### PROBLEM STATEMENT
What is needed here is an exact copy of all the data.

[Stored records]

■ ■ ■

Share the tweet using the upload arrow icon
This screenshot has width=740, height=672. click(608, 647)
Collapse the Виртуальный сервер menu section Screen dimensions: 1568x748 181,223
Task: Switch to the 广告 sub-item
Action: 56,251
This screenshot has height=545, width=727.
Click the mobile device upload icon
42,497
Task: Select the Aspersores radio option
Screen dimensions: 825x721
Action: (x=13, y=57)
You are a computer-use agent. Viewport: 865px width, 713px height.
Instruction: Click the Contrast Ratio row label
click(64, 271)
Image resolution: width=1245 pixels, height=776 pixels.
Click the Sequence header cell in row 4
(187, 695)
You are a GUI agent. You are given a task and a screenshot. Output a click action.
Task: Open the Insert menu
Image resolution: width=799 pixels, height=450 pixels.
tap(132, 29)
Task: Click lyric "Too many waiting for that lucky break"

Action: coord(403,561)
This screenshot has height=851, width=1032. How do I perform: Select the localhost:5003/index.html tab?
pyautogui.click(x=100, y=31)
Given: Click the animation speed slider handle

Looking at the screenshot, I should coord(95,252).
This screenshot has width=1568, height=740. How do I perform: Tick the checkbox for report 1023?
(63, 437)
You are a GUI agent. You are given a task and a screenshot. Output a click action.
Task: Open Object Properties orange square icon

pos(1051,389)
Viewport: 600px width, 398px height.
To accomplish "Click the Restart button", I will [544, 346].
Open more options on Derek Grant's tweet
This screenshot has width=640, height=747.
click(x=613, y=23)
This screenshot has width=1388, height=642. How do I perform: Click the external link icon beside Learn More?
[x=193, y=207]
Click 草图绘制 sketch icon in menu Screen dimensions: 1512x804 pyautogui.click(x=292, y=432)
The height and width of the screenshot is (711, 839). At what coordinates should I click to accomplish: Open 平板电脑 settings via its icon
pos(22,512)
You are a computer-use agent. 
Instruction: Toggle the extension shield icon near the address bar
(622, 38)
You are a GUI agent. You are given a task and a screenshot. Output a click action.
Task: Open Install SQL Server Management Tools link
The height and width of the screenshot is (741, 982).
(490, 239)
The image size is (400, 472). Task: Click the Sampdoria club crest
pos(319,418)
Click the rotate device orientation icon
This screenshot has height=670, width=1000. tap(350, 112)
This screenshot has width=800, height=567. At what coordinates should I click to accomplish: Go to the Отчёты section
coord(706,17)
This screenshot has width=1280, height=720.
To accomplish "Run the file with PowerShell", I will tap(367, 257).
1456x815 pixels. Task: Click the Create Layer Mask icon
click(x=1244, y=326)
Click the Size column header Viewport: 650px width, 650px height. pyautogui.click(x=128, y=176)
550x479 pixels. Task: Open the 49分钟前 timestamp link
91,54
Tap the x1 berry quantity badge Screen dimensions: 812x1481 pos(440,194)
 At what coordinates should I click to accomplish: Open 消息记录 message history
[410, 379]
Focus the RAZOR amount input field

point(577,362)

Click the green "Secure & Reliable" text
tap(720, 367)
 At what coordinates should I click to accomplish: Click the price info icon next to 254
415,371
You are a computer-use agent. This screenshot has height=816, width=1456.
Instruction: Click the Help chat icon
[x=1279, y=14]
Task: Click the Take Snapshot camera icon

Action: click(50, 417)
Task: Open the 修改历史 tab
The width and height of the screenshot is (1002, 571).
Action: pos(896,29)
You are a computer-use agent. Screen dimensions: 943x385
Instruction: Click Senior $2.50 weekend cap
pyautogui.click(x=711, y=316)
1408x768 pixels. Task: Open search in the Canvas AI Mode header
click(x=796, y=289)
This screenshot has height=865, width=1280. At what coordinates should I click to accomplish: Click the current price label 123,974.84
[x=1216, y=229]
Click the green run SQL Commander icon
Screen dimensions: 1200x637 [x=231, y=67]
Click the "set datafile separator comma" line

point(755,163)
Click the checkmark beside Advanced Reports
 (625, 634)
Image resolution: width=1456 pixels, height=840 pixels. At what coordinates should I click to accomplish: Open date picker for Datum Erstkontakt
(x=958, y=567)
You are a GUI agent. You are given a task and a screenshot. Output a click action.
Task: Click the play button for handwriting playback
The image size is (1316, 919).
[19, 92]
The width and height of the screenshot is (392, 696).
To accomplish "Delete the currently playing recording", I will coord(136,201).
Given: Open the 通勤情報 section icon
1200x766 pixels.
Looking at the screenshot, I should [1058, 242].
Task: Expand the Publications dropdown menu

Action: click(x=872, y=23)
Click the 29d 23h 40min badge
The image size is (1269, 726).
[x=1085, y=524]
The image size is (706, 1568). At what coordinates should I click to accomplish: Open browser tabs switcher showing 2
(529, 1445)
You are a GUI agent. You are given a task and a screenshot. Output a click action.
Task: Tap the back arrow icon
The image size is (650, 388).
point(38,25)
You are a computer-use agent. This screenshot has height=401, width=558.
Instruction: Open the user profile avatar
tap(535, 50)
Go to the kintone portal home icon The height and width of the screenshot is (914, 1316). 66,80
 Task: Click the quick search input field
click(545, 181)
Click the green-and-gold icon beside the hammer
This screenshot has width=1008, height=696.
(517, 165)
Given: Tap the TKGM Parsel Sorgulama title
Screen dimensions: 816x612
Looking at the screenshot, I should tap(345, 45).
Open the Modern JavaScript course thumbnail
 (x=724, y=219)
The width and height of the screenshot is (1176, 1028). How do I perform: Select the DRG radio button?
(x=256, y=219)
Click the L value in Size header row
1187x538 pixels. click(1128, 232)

■ ■ ■

### TASK RESULT
Share the tweet using the upload arrow icon
This screenshot has width=740, height=672. click(608, 647)
Collapse the Виртуальный сервер menu section Screen dimensions: 1568x748 181,223
Task: Switch to the 广告 sub-item
Action: 56,251
This screenshot has height=545, width=727.
Click the mobile device upload icon
42,497
Task: Select the Aspersores radio option
Screen dimensions: 825x721
Action: (x=13, y=57)
You are a computer-use agent. Viewport: 865px width, 713px height.
Instruction: Click the Contrast Ratio row label
click(64, 271)
Image resolution: width=1245 pixels, height=776 pixels.
Click the Sequence header cell in row 4
(187, 695)
You are a GUI agent. You are given a task and a screenshot. Output a click action.
Task: Open the Insert menu
Image resolution: width=799 pixels, height=450 pixels.
tap(132, 29)
Task: Click lyric "Too many waiting for that lucky break"

Action: coord(403,561)
This screenshot has height=851, width=1032. How do I perform: Select the localhost:5003/index.html tab?
pyautogui.click(x=100, y=31)
Given: Click the animation speed slider handle

Looking at the screenshot, I should coord(95,252).
This screenshot has width=1568, height=740. How do I perform: Tick the checkbox for report 1023?
(63, 437)
You are a GUI agent. You are given a task and a screenshot. Output a click action.
Task: Open Object Properties orange square icon

pos(1051,389)
Viewport: 600px width, 398px height.
To accomplish "Click the Restart button", I will [544, 346].
Open more options on Derek Grant's tweet
This screenshot has width=640, height=747.
click(x=613, y=23)
This screenshot has width=1388, height=642. How do I perform: Click the external link icon beside Learn More?
[x=193, y=207]
Click 草图绘制 sketch icon in menu Screen dimensions: 1512x804 pyautogui.click(x=292, y=432)
The height and width of the screenshot is (711, 839). At what coordinates should I click to accomplish: Open 平板电脑 settings via its icon
pos(22,512)
You are a computer-use agent. 
Instruction: Toggle the extension shield icon near the address bar
(622, 38)
You are a GUI agent. You are given a task and a screenshot. Output a click action.
Task: Open Install SQL Server Management Tools link
The height and width of the screenshot is (741, 982).
(490, 239)
The image size is (400, 472). Task: Click the Sampdoria club crest
pos(319,418)
Click the rotate device orientation icon
This screenshot has height=670, width=1000. tap(350, 112)
This screenshot has width=800, height=567. At what coordinates should I click to accomplish: Go to the Отчёты section
coord(706,17)
This screenshot has width=1280, height=720.
To accomplish "Run the file with PowerShell", I will tap(367, 257).
1456x815 pixels. Task: Click the Create Layer Mask icon
click(x=1244, y=326)
Click the Size column header Viewport: 650px width, 650px height. pyautogui.click(x=128, y=176)
550x479 pixels. Task: Open the 49分钟前 timestamp link
91,54
Tap the x1 berry quantity badge Screen dimensions: 812x1481 pos(440,194)
 At what coordinates should I click to accomplish: Open 消息记录 message history
[410, 379]
Focus the RAZOR amount input field

point(577,362)

Click the green "Secure & Reliable" text
tap(720, 367)
 At what coordinates should I click to accomplish: Click the price info icon next to 254
415,371
You are a computer-use agent. This screenshot has height=816, width=1456.
Instruction: Click the Help chat icon
[x=1279, y=14]
Task: Click the Take Snapshot camera icon

Action: click(50, 417)
Task: Open the 修改历史 tab
The width and height of the screenshot is (1002, 571).
Action: pos(896,29)
You are a computer-use agent. Screen dimensions: 943x385
Instruction: Click Senior $2.50 weekend cap
pyautogui.click(x=711, y=316)
1408x768 pixels. Task: Open search in the Canvas AI Mode header
click(x=796, y=289)
This screenshot has height=865, width=1280. At what coordinates should I click to accomplish: Click the current price label 123,974.84
[x=1216, y=229]
Click the green run SQL Commander icon
Screen dimensions: 1200x637 [x=231, y=67]
Click the "set datafile separator comma" line

point(755,163)
Click the checkmark beside Advanced Reports
 (625, 634)
Image resolution: width=1456 pixels, height=840 pixels. At what coordinates should I click to accomplish: Open date picker for Datum Erstkontakt
(x=958, y=567)
You are a GUI agent. You are given a task and a screenshot. Output a click action.
Task: Click the play button for handwriting playback
The image size is (1316, 919).
[19, 92]
The width and height of the screenshot is (392, 696).
To accomplish "Delete the currently playing recording", I will coord(136,201).
Given: Open the 通勤情報 section icon
1200x766 pixels.
Looking at the screenshot, I should [1058, 242].
Task: Expand the Publications dropdown menu

Action: click(x=872, y=23)
Click the 29d 23h 40min badge
The image size is (1269, 726).
[x=1085, y=524]
The image size is (706, 1568). At what coordinates should I click to accomplish: Open browser tabs switcher showing 2
(529, 1445)
You are a GUI agent. You are given a task and a screenshot. Output a click action.
Task: Tap the back arrow icon
The image size is (650, 388).
point(38,25)
You are a computer-use agent. This screenshot has height=401, width=558.
Instruction: Open the user profile avatar
tap(535, 50)
Go to the kintone portal home icon The height and width of the screenshot is (914, 1316). 66,80
 Task: Click the quick search input field
click(545, 181)
Click the green-and-gold icon beside the hammer
This screenshot has width=1008, height=696.
(517, 165)
Given: Tap the TKGM Parsel Sorgulama title
Screen dimensions: 816x612
Looking at the screenshot, I should tap(345, 45).
Open the Modern JavaScript course thumbnail
 (x=724, y=219)
The width and height of the screenshot is (1176, 1028). How do I perform: Select the DRG radio button?
(x=256, y=219)
Click the L value in Size header row
1187x538 pixels. click(1128, 232)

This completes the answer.